Selected passage:

────

Tag Archives: livestock

Summer’s end

You’ll have to forgive me, dear Reader.  Honestly I only crept through the door in the back of the wardrobe for five minutes for a little peace and quiet and next thing I know, spring has sprung and summer was giving us a last hurrah.  I didn’t mean to stay in Narnia so long but somehow the longer I stayed away, the more I was able to focus on the most important things or rather people in my life.  I’ve been working on a series of new projects at the writing desk and at the farmhouse too so the outside world has been lost to me for a time.  Too often I forget to just enjoy the moment.  Taking an extended break from the blog was not really part of the plan initially but I think it’s helped me to focus on what I do want to achieve and not worry about dividing myself into thousands of parts in order to get things done.  To be honest I wasn’t sure that if the blog was perhaps relevant any more or whether or not it would be missed if it just slipped away quietly.  A crisis of confidence shall we say, dear Reader.  So this little break has made me have a long hard think about where I’d like to be and how I move forward with my writing.  In short it’s been good for me.  Before I knew it, the time whooshed past and I’d no idea what or if I’d missed anything important in the land of blogs and social media and magazine columns or life in little Insta squares.  So thank you for bearing with me.  I promise not to be away again for so long.

I am sure you are wondering what’s been happening at the farmhouse?  Well we’ve had a few new arrivals and we reached our first milestone – 1 year at the farmhouse.  I still can’t quite believe it but somehow this beautiful little plot and house are ours and although we still have a long way to do in terms of renovating it, we are all so very happy.  Oh the things I have to tell you, dear Reader.

────

Information supplied:
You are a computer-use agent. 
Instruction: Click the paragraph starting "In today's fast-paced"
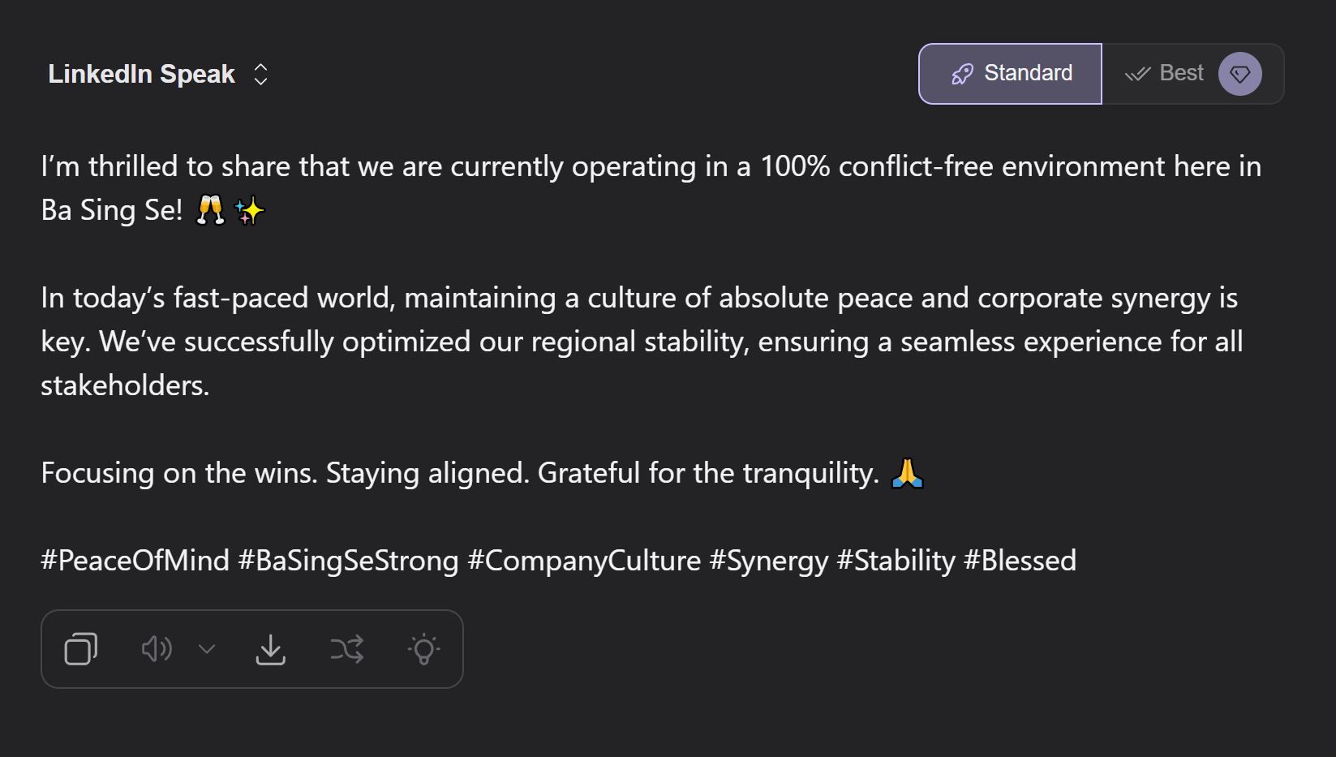(641, 342)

────

Aim A: Please rewrite the stretch of the farmhouse blog post from "I am sure you" through "you, dear Reader.", swapping "farmhouse" for "cottage".
Aim B: Write the next part of the farmhouse blog post, picking up after its last sentence.

Exercise answer A:
I am sure you are wondering what’s been happening at the cottage?  Well we’ve had a few new arrivals and we reached our first milestone – 1 year at the cottage.  I still can’t quite believe it but somehow this beautiful little plot and house are ours and although we still have a long way to do in terms of renovating it, we are all so very happy.  Oh the things I have to tell you, dear Reader.

Exercise answer B:
Since the ducks arrived, there has been nothing but trouble.  They are bonkers and such excellent time wasters.  Luckily they are so adorable otherwise I’d envisage crispy duck on the horizon.  On the hen front, we lost our lovely Cream Legbar hen Marj and we decided to go in search of another blue egg hen, ending up with Minnie and her husband Winston.

Things didn’t turn out so well with Winston sadly and he began attacking everyone and everything in sight, resulting in drawing blood almost every day from one of us.  The children were too terrified to even collect the eggs.  So he had to go.  With no hope of rehoming him because of his aggression, he ended up in the pot.  Not an easy decision but a necessary one.  I remain ever in awe of our girls that they aren’t horrified by the idea of animals loved and cared for becoming food for the table.  Who would have thought that Margot and Jerry could produce such country folklings?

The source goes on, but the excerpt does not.